┌────────
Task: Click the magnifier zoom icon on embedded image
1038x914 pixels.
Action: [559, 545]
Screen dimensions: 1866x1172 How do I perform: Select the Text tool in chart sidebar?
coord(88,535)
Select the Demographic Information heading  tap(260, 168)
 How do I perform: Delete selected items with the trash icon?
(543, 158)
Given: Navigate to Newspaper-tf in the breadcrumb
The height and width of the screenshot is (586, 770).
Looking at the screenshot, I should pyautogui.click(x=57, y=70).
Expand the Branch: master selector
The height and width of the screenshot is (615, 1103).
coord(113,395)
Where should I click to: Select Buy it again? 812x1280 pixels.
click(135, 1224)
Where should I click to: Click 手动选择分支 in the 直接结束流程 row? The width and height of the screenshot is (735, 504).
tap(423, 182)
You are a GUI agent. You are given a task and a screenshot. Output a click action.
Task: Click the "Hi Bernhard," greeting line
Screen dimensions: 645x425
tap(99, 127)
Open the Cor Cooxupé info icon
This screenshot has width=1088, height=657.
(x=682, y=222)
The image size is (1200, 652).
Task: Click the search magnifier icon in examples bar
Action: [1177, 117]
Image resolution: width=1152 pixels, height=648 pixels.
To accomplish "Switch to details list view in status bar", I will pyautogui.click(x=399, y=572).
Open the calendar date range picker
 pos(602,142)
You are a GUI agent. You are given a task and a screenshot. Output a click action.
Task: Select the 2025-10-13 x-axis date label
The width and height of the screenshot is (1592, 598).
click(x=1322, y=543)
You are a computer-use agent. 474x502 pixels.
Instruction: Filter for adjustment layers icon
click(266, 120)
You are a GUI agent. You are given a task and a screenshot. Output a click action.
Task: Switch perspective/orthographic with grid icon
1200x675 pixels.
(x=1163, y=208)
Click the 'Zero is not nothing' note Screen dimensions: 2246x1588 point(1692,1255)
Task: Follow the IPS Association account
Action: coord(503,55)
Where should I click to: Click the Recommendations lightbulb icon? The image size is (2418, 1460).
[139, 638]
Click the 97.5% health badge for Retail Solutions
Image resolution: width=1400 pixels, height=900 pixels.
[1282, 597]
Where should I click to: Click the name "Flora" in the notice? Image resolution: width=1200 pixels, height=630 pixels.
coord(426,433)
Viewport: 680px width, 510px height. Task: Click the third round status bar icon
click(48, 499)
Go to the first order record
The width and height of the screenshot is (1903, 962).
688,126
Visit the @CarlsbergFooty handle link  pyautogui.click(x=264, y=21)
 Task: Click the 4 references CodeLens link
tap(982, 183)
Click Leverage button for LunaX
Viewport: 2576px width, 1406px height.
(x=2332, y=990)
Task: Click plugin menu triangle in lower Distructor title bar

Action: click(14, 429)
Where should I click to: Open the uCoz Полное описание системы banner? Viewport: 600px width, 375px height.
└────────
- WORK REQUIRED:
Where the line with "Given: Navigate to" ends, your copy should end too; please return exactly the lines from the first line of the data through it.

- THE COMPLETED TASK:
Task: Click the magnifier zoom icon on embedded image
1038x914 pixels.
Action: [559, 545]
Screen dimensions: 1866x1172 How do I perform: Select the Text tool in chart sidebar?
coord(88,535)
Select the Demographic Information heading  tap(260, 168)
 How do I perform: Delete selected items with the trash icon?
(543, 158)
Given: Navigate to Newspaper-tf in the breadcrumb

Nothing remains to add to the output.